Le Cours Saleya est la première image de l’art de vivre à Nice. C’est ici qu’on mesure la cote d’amour de la ville, au plus haut depuis son inscription au Patrimoine Mondial de l’Unesco. Le marché, le soleil, la socca, le sud… et puis les terrasses. La dernière s’appelle Carmela et vient d’ouvrir face au Palais Caïs de Pierlas où Matisse peignit ses odalisques et la lumière de Nice (1921-1938).
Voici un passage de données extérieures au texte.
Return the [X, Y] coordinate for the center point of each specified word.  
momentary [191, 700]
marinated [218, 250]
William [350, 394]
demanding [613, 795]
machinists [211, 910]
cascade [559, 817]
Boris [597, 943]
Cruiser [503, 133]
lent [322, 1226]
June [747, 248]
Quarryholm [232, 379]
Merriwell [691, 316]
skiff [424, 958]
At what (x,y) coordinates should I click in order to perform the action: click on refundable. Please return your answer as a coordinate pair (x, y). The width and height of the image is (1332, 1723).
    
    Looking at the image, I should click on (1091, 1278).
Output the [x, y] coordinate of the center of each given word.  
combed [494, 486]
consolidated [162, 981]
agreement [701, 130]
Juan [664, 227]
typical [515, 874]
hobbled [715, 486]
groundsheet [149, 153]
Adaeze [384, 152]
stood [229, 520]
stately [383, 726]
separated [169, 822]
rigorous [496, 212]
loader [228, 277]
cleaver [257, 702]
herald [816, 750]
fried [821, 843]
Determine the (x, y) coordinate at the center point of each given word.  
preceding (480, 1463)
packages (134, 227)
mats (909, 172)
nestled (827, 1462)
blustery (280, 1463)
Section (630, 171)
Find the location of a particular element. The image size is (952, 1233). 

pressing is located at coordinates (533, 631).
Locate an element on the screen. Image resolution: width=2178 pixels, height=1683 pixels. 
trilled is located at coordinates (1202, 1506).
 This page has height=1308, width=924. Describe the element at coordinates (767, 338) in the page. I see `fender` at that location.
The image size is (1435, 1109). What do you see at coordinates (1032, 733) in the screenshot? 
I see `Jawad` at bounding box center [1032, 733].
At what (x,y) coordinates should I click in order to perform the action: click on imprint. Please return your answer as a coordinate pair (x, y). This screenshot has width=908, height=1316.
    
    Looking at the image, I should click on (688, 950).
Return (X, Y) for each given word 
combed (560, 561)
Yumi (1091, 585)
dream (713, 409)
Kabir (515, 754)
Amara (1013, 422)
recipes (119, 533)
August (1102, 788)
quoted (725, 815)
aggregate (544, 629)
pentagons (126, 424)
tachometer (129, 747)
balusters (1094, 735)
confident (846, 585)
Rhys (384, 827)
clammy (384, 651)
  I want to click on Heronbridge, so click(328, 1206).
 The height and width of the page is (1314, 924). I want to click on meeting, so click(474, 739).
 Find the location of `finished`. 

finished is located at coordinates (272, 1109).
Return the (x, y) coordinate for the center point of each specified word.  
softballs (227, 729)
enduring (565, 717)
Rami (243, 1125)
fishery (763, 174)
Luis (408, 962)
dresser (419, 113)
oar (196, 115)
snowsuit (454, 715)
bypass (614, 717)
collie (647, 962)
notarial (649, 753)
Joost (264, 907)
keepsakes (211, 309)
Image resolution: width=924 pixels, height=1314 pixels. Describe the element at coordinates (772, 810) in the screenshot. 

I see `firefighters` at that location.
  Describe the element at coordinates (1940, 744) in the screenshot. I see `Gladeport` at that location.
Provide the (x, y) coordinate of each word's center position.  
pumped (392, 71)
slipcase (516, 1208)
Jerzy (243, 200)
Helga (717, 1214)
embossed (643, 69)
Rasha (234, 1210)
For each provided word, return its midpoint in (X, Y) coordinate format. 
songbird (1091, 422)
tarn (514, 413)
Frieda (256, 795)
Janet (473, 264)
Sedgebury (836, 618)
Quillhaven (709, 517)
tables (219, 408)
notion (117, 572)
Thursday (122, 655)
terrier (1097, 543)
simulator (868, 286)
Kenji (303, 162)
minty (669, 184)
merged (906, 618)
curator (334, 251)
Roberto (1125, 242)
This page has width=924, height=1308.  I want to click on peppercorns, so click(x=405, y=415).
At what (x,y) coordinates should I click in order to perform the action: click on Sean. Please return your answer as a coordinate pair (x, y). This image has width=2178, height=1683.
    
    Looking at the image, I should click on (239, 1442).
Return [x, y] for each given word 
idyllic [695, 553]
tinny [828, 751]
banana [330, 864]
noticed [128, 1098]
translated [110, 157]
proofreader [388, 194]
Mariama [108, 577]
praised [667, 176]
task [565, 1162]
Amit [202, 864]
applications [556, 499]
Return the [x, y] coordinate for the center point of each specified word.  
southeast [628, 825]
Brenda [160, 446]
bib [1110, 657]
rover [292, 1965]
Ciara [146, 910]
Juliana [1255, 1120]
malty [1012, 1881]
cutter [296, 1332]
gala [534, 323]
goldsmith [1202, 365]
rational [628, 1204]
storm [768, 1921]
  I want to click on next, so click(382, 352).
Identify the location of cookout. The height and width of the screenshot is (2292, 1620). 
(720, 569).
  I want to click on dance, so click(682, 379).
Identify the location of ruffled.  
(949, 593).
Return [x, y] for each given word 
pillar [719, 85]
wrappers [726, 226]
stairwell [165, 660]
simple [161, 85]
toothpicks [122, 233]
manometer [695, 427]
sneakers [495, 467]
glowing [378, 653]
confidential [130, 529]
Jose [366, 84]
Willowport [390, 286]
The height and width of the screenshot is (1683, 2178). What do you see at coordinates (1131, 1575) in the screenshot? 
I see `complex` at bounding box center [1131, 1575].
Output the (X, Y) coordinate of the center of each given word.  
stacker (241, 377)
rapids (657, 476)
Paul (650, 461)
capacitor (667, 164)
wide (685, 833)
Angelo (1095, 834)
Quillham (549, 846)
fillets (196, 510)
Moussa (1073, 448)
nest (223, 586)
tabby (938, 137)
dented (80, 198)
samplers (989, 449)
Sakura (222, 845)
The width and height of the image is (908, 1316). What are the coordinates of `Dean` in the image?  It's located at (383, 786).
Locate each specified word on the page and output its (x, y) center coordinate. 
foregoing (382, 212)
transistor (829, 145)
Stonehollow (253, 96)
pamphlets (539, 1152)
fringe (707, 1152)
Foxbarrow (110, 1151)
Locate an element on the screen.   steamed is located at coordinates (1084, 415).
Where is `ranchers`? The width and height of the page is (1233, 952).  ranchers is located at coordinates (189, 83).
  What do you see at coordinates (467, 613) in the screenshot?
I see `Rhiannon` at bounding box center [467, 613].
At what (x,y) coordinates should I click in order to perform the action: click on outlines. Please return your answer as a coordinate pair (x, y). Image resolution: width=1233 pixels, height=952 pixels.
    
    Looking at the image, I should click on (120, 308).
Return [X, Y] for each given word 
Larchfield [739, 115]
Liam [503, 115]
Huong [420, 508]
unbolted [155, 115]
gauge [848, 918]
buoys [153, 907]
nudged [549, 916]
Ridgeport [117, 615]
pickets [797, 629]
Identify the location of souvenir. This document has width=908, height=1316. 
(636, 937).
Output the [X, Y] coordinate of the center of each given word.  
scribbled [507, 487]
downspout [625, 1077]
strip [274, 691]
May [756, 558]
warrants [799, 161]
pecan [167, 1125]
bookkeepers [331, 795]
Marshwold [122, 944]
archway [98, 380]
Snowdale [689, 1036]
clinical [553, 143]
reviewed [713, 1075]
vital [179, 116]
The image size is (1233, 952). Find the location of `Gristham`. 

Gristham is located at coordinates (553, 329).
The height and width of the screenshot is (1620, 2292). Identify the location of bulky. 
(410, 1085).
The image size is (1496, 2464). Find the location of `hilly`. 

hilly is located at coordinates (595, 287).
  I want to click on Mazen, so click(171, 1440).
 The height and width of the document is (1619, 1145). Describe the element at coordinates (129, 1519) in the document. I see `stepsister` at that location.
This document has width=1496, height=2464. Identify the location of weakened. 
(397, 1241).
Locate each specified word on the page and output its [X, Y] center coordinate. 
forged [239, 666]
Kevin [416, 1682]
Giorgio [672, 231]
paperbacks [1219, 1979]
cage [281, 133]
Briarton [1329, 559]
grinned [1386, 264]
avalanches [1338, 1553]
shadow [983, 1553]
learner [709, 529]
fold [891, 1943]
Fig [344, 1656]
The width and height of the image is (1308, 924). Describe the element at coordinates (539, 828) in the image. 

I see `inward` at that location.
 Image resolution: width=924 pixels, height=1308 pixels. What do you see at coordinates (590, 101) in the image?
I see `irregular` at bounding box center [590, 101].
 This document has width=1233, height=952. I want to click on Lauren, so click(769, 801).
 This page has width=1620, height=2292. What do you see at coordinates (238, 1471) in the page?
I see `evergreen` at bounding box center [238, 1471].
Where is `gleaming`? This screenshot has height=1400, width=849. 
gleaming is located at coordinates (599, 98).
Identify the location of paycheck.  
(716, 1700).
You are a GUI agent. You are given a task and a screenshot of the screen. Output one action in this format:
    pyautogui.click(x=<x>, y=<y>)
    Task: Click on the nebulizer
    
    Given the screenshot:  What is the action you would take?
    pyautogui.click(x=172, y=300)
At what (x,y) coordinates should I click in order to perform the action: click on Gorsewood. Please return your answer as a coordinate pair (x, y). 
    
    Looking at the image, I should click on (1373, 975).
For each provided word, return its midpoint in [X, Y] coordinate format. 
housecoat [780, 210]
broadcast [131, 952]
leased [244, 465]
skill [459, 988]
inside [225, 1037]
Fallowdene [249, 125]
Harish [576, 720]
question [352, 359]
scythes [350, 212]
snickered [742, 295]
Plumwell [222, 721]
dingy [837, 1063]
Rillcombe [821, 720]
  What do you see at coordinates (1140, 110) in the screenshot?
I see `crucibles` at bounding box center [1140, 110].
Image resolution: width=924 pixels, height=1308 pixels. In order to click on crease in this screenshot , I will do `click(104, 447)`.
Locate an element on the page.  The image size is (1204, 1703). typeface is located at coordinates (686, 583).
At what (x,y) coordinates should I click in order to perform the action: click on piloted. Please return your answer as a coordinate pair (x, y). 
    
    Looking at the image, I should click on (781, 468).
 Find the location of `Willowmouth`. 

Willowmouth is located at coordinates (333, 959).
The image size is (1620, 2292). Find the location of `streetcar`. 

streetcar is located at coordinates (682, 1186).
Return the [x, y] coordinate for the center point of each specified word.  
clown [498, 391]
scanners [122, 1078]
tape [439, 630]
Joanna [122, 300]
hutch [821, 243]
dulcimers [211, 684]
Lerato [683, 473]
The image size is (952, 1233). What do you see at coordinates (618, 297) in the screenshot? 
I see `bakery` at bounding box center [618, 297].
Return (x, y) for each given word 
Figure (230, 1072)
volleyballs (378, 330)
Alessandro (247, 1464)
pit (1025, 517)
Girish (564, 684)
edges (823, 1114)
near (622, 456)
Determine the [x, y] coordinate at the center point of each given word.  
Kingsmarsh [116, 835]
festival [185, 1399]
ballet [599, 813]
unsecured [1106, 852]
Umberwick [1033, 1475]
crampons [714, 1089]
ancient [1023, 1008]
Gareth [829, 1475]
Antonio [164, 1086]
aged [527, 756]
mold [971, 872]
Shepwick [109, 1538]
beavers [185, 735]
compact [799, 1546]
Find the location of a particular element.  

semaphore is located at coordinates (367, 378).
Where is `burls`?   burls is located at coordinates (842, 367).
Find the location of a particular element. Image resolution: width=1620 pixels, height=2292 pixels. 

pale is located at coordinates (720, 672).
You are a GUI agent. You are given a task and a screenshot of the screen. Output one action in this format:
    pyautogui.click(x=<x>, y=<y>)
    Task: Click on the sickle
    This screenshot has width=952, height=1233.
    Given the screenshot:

Créée par Philippe Cannatella et Loïs Guenzati, elle a bien choisi son emplacement et ses parrains. Le premier incarne une saga familiale de référence, du Boccaccio fondateur (1973) à La Voglia, La Favola et Le Galet, qu’il a réunis sous la bannière Gusto Family (1). Le second a appris la bistronomie aux côtés d’Armand Crespo, le précurseur, d’abord au Comptoir du Marché puis à Peixes, qu’il détient seul désormais. On est au moins rassuré sur la conduite et l’esprit d’entreprise.
Emplacement, atmosphère, mobilier, nappage, art de l’assiette, vista du service… – Carmela cultive sa différence. Pour une adresse qui s’attaque au cap des deux cents couverts-jour elle passe sans effort son examen d’entrée à Saleya.
Les pizze n’ont pas encore le mordant napolitain (juste la moyenne pour la Pistacchio avec crème de pistache et mortadelle), le vitello tonnato plaide pour le Piémont sans convaincre, les mafalde à la truffe d’été me semblent surcotées à 21 € mais il y a beaucoup de bons moments à partager.
Ainsi la Coeur de Boeuf marinée à la verveine, stracciatella et confit d’agrumes, le tartare de nectarine et burrata, le croquant net du poulpe à la plancha, caviar d’aubergine et baby poireau, l’épaule d’agneau de 12 h, pommes grenailles au four, à la cuisson parfaite, un éclair XXL qui soutient la comparaison avec celui, culte, de Rech (Paris XVIIe) ou la glace au yaourt vitaminée aux toppings pour la fraîcheur finale.
Cette approche gastronomique qui la distingue d’une trattoria urbaine comme l’est La Voglia, est menée par Michael Abihssira, 24 ans, formé à l’Institut Paul Bocuse. Il a la fibre Alléno avec qui il a travaillé dans ses bastions étoilés (Pavillon Ledoyen, l’Abysse, Le Pavyllon) et a commencé sa période niçoise à La Petite Maison. Savoir-faire, technicité, punch nouvelle génération et impatience de son âge, il clarifie le répertoire à l’italienne de cette nouvelle maison Cannatella.
On n’est pas toujours tendre avec les restaurants d’une zone piétonne et on n’y cherche surtout pas la gastronomie de chef d’oeuvre. Mais le «bien cuisiné» existe et Carmela, décontractée à midi, côté soleil, classieuse et nappée le soir, en fait son devoir quotidien. Rien de plus réjouissant que cette montée en gamme pour faire aimer Saleya.
(1) Le groupe multiplie les projets et a également ouvert Uvita, restaurant et plage à Cap d’Ail, un laboratoire de boulangerie pour les professionnels et une e-boutique et prévoit pour 2022 un laboratoire de chocolaterie, une boutique, un restaurant sur le port de Beaulieu et une nouvelle plage privée.
3 place Charles-Félix. Tel.04 93 92 37 81. Env. 45/70 €. Ouvert tlj.